Charles Irwin Lambert (December 1877 – April 15, 1954) was an American physician and academic at Columbia University.

==Early life and education==
Lambert was born at Argyle, Wisconsin, to Furniss and Mary Wesley Reynolds Lambert. He graduated from Iowa State Teachers College (now the University of Northern Iowa) in 1897. He earned a B.S. degree in 1901 from the State University of Iowa (now the University of Iowa) and went on to earn the M.D. and M.S. degrees in 1903. He was a member of Sigma Xi, the scientific research honor society. Following his medical studies, Lambert did postgraduate study in Munich and at Harvard before returning to Iowa in 1904 to teach as an instructor in pathology and bacteriology at the State University of Iowa College of Medicine.

==Career==
He migrated to New York City in 1905 and became an associate in neuropathology at the New York Psychiatric Institute where he was the pathologist at the Manhattan State Hospital on Wards Island until 1913. In 1913, he became a psychopathologist and the assistant director of the Bloomingdale Hospital in White Plains, New York. He began his career at Columbia and the Presbyterian Hospital in 1922 when he accepted an appointment as chief psychiatrist and director of the Vanderbilt Clinic psychiatric department, serving in the role until 1929.

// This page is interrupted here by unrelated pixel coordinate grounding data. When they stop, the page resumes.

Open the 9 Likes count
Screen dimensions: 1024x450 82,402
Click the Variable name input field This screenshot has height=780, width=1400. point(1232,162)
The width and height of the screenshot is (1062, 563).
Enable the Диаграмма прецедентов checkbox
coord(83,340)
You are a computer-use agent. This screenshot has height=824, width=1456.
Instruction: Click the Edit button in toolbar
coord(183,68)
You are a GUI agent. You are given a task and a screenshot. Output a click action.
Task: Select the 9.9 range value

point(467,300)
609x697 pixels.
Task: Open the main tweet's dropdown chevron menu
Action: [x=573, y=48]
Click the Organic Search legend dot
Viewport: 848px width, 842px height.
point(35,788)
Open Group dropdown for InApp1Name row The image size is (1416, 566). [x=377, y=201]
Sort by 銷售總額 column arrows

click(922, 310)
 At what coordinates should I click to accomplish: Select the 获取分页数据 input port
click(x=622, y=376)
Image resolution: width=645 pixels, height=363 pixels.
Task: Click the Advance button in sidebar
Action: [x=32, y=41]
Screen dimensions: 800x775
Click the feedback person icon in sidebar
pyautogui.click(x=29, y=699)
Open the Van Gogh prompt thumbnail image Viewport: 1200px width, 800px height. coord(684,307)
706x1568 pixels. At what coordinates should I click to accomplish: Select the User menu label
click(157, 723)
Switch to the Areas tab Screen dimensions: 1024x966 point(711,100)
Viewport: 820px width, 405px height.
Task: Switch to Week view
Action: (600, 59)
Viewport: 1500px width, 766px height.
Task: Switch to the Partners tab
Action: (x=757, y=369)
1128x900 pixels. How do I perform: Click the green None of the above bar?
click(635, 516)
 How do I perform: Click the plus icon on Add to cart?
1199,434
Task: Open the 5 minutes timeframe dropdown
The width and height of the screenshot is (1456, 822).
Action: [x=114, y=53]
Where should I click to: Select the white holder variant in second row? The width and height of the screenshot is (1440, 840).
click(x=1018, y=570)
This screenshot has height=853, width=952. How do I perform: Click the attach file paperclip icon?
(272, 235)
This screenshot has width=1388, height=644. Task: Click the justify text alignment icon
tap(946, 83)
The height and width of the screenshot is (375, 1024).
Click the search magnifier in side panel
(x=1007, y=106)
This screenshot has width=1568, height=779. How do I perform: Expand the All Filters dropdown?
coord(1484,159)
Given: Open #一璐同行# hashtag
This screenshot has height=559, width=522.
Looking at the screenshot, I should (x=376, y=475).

He remained an attending psychiatrist at the Vanderbilt Clinic from 1930 to 1939, was an assistant consulting psychiatrist at the New York-Presbyterian Hospital from 1924 to 1939, and served as an attending psychiatrist at the New York-Presbyterian Sloane Hospital for Women from 1929 to 1939. Lambert was an associate professor of psychiatry at the College of Physicians & Surgeons from 1923 to 1929 and professor of psychiatric education at Teachers College from 1926 to 1937, where he taught courses on mental hygiene and psychiatric disorders. Lambert advised the military draft service on psychiatric issues during both World Wars and was a consultant on the psychiatric condition of several notorious criminals. At the time of his death, he was semi-retired and served as the medical director of the Four Winds Hospital in Katonah, New York, a private psychiatric facility that he founded in 1925.

==Family==
A son, John Pierce Lambert, a graduate of Princeton, was a 1935 graduate of the College of Physicians & Surgeons.